• Required action
Could you extract every entry below and reproduce it exactly?

• Source data
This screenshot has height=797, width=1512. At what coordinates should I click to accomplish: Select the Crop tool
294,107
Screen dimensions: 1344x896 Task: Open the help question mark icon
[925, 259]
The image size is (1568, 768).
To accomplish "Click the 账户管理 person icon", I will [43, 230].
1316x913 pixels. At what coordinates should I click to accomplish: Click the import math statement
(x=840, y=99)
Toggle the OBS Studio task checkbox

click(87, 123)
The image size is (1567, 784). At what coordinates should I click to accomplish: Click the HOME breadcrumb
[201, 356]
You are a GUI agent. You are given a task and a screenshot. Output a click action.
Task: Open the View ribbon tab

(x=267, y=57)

• Result for this task
This screenshot has height=797, width=1512. At what coordinates should I click to accomplish: Select the Crop tool
294,107
Screen dimensions: 1344x896 Task: Open the help question mark icon
[925, 259]
The image size is (1568, 768).
To accomplish "Click the 账户管理 person icon", I will [43, 230].
1316x913 pixels. At what coordinates should I click to accomplish: Click the import math statement
(x=840, y=99)
Toggle the OBS Studio task checkbox

click(87, 123)
The image size is (1567, 784). At what coordinates should I click to accomplish: Click the HOME breadcrumb
[201, 356]
You are a GUI agent. You are given a task and a screenshot. Output a click action.
Task: Open the View ribbon tab

(x=267, y=57)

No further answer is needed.